“OMG, It’s Kim On Our Cover.”
Yes, those six silly words—accompanied by an eye-catching image of uber-entrepreneur Kim Kardashian—will grace this week’s cover of Adweek. The feature is pegged to Kardashian’s outrageously successful app, Kim Kardashian: Hollywood, which raked in $74 million last year, and is projected to make an estimated $200 million this year (Kim gets 45 percent of all revenues), her self-effacing T-Mobile commercial during this year’s Super Bowl, and the E! reality series Keeping Up with the Kardashians, which was recently re-signed to a reported 4-year, $100 million deal.
Kim, Adweek gushingly writes, has “entered that rare pantheon of mononymous celebrities” like “Madonna and Oprah, Pele and Plato.”
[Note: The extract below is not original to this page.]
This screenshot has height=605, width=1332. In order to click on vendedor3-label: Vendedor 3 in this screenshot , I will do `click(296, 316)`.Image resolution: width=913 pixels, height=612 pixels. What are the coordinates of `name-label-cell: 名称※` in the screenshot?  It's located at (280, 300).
The main thrust of the piece focuses on Kim Kardashian: Hollywood, the addictive Glu Mobile app that launched last summer. According to Adweek, the game has collected 28 million downloads and 11 billion minutes of playing time—and has even led to embarrassing social media moments involving government employees.
Kim says that Glu Mobile approached her about the app just after she give birth to North West, and she brought the idea to her husband, Kanye West, who immediately green-lit it. “Oh my God, you have to do a video game? It's so cool,” Kanye told her.
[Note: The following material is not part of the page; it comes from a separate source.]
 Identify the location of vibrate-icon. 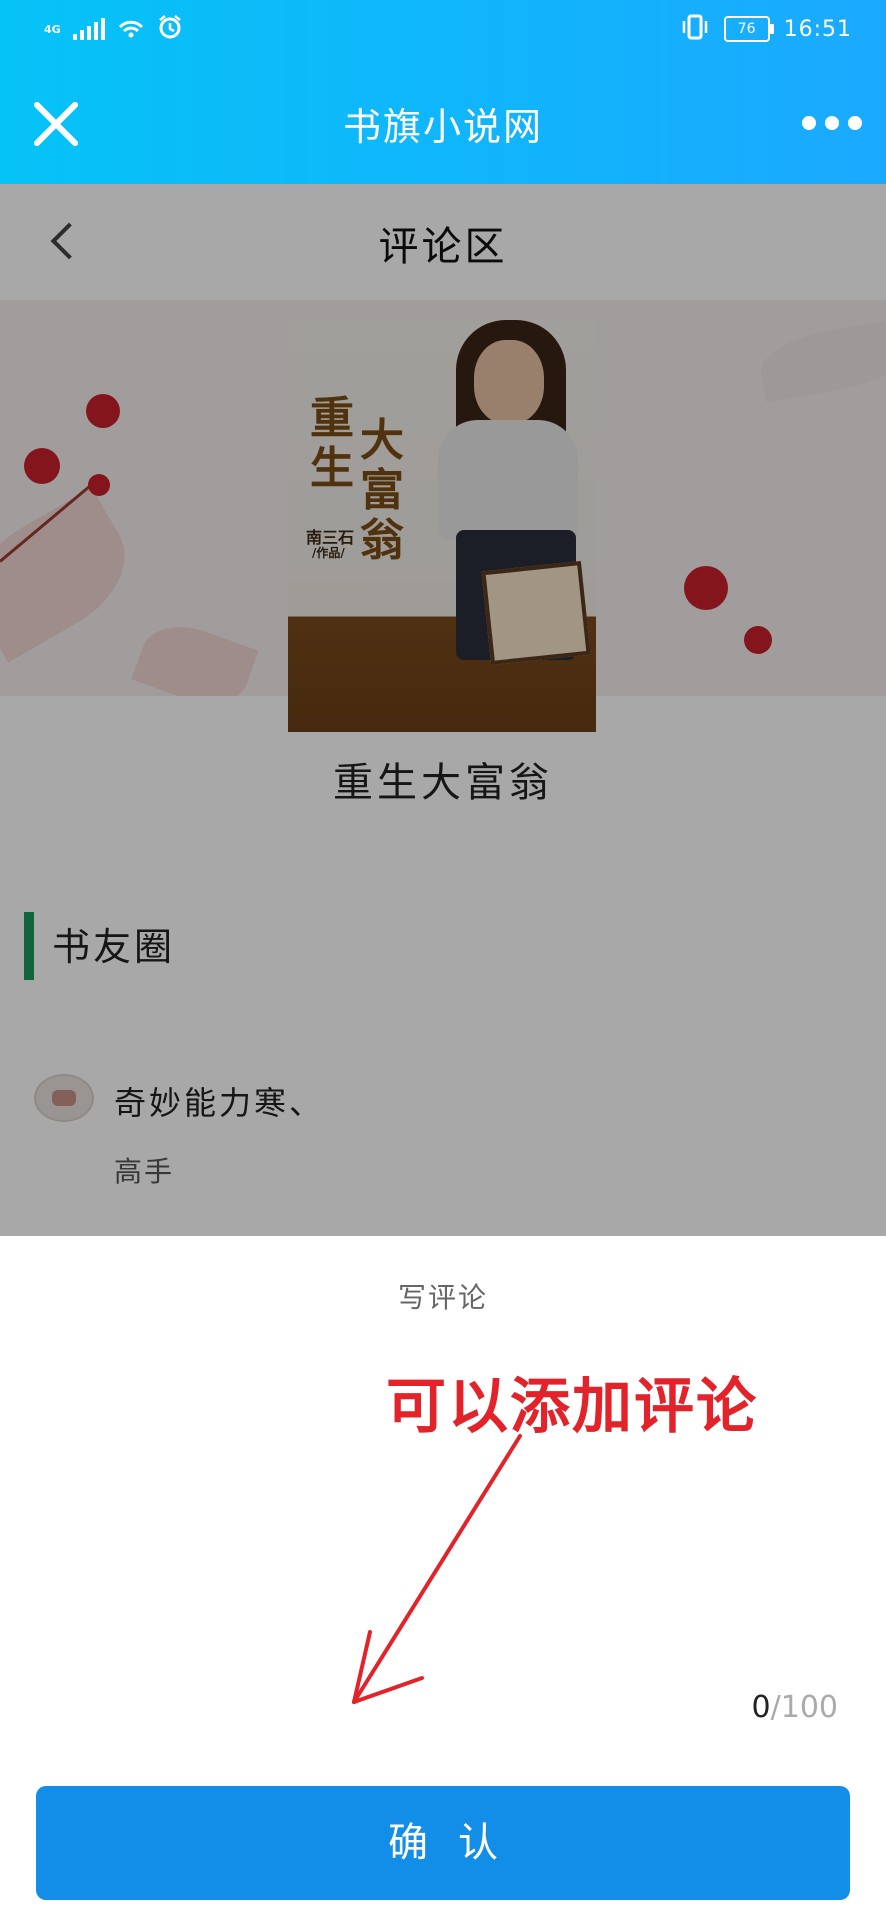
(695, 29).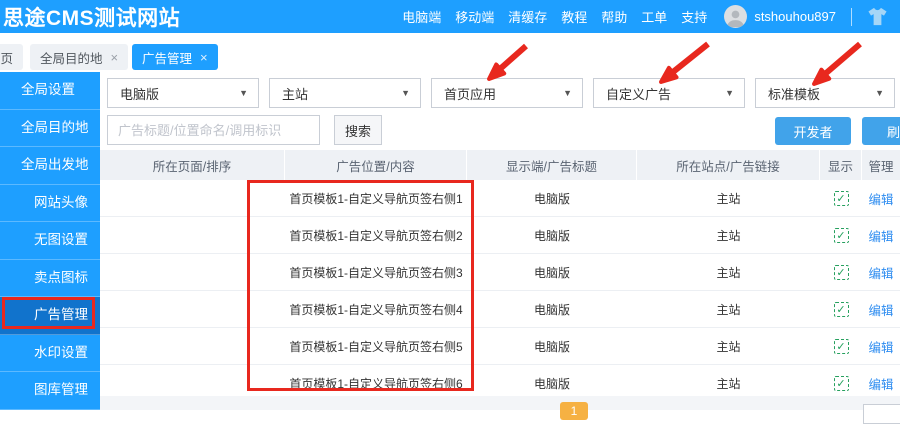 Image resolution: width=900 pixels, height=424 pixels. I want to click on nav-item-help: 帮助, so click(614, 16).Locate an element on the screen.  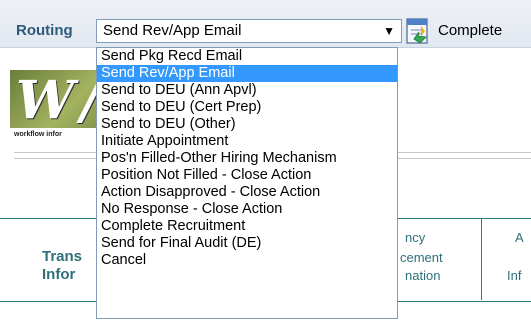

Coincidentally, Kim was traveling to Mexico the day of the launch and one of the activities in the app, where you literally play as avatar Kim, is a Mexico vacation. Now, users actually live vicariously through Kim in the game, mimicking her real-life vacations. “Once I started posting pictures through Instagram that I was in Mexico, everyone was playing along [and saying], ‘I just updated my game, and I'm in Mexico with you,’” Kim said. “They would literally get a bikini like the one I had Instagrammed in a photo.”
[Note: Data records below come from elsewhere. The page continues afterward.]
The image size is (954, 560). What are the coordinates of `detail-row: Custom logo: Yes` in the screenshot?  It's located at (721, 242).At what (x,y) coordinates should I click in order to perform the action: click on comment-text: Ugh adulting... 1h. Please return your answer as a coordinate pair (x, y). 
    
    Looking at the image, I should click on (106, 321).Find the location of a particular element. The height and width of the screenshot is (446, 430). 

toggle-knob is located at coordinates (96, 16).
She added, “People thought we were doing that on purpose and that it was planned, and it wasn't. We realized that it worked so well because we are in such good communication—myself and the Glu team—to make updates in real time. I try to tell them as far in advance of when I know I have a trip planned, and we try to get as many lifelike things that I'm actually doing to really happen in the game so you can play along with my real life.”
The “mononymous” celebrity also touched on her upcoming book of selfies out this spring, which opens with “my first selfie in 1984” to the present. Kim also offers an explanation of sorts as to why she's addicted to taking (and sharing) selfies.
Behold:
“So many people think that taking so many selfies is just ridiculous. For me, what's so funny is I love taking pictures and posting them on social media for memories. I genuinely love the glam of life and hair and makeup and all of that, so I love just sharing my life with people—that's who I've been. I live my life on a reality show. But sometimes people take it very seriously, or they think it's ridiculous. I'm kind of letting them know, yes, it is ridiculous, but it's all fun. I can look at a photo on social media and see a picture and know exactly where I was by the outfit I had on or who I was with. I take it more as a fun, emotional scrapbook that I love to look back on.”
It's no James Franco-penned New York Times essay, but there you have it.